I was more convinced by the male characters than the female, but both genders of police have enough depth to hold your interest. They avoid the cliches of too much baggage or intrusive private lives. Nearly all the bit players are cold-blooded, obstructive and unpleasant, but maybe that's because we see them mostly through the eyes of the police. Having said that, the next largest group after the police is of people with mental health issues of one sort or another, and I was impressed at how sensitively this is dealt with. It's not what you expect from pulp fiction, but these characters are portrayed as people with quirks, not as mental disabilities with legs.

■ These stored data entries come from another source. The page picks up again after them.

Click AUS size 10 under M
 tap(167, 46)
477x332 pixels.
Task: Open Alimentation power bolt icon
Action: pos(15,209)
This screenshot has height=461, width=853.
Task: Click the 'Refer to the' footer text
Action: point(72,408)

Influences (or at least resonances) I picked out included the police hierarchies of Reginald Hill's Dalziel and Pascoe, DI Susan Holden's overbearing Mother a la Sue Rodwell's Odd Body series, and a body count remeniscent of Midsomer Murders. I'd say Blood on the Cowley Road (doesn't it sound plausible...) takes its place neatly in the canon of detective fiction, and I look forward to the sequels, that is if there are any residents left in East Oxford...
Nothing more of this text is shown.